Anti mouse il 10 apc

Dissected nerves were mechanically dissociated with a cell strainer (70 μm pores), and cells were collected in Petri dishes with cold PBS. To increase intracellular protein production, cells were treated for 3 h at 37°C with Phorbol 12-myristate 13-acetate (PMA, 50 ηg/mL, Sigma) and Ionomycin (500 ηg/mL). Brefeldin A (1 μg/mL) was added to prevent protein release by the cells.
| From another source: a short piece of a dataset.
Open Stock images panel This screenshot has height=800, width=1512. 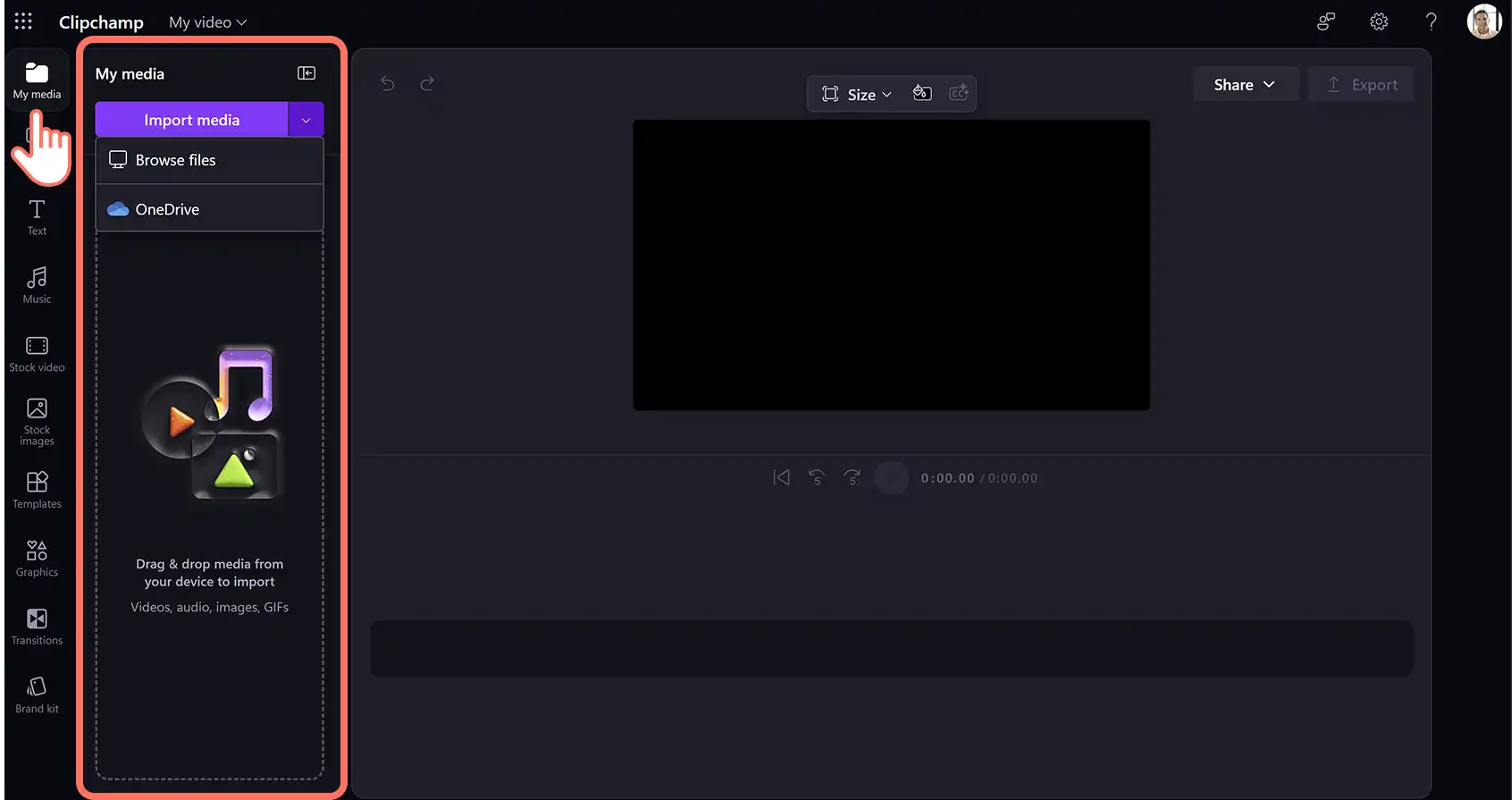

Samples were fixed and permeabilized with commercial buffers (Fixation/Permeabilization buffers, eBioscience, Cat. code: 00–5521) according to the manufacturer’s instructions, then washed with PBS, and incubated with antibodies as follows: anti-CD8/FITC, anti-IL-10/APC and anti-IFN-g/PE. 30,000 events were acquired from each sample in the flow cytometer (FACS Canto, BD Biosciences, Franklin Lakes, NJ, USA) and analyzed in FlowJo 10.0.5 software (Tree Star Inc., Ashland, OR, USA). Gating for flow cytometry was performed using unstained cells and FMO (Fluorescence Minus One) analysis, as described elsewhere [16 (link)]. For cell staining, we used these antibodies: anti-mouse CD8a FITC (0.5 μg, eBioscience, Cat. code: 11–0081), anti-mouse IFN-γ PE (0.5 μg, eBioscience, Cat. code: 12–7311) and anti-mouse IL-10 APC (0.5 μg, eBioscience, Cat. code: 17–7101).